“The KGB, I think, was an honorable place to work” with “worthwhile” achievements, CNN founder Ted Turner contended in an interview aired on Sunday's Meet the Press in which he blamed the U.S. for starting the battles with Vladimir Putin “by putting the Star Wars system in Czechoslovakia and Poland” and, when host Tom Brokaw recalled that Leonid Brezhnev reacted to Jimmy Carter's outreach by invading Afghanistan, Turner retorted with moral equivalence: “Well, we invaded Afghanistan, too, and it's a lot further -- at least it's on the border of the Soviet Union.” Brokaw called it “naked aggression on the part of the Russians at the time,” prompting Turner to charge: “Well, going into Iraq was naked aggression on the part of the United States."
Turner, who did the sit-down as part of the media tour for his new book, Call Me Ted, defended Putin's KGB background by comparing it to someone who worked for the FBI:
We have an FBI and, and, and, and, and we're not prejudiced against somebody who's worked at the FBI. It's an honorable place to work.
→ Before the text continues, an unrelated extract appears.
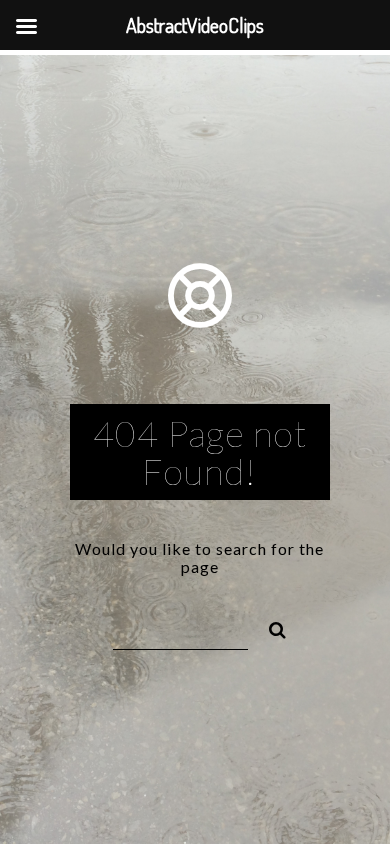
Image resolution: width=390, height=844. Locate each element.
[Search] (269, 627)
And the KGB, I think, was an honorable place to work. And it, it gave people in the former Soviet Union, a communist country, an opportunity to do something important and worthwhile.
Yeah, like oppressing people in captured nations and running gulags to suppress political dissent.
And Czechoslovakia is no more.
Seven months ago, Turner similarly applied moral equivalence in describing Iraqi insurgents as “patriots” who simply “don't like us because we've invaded their country” and “if the Iraqis were in Washington, D.C., we'd be doing the same thing.”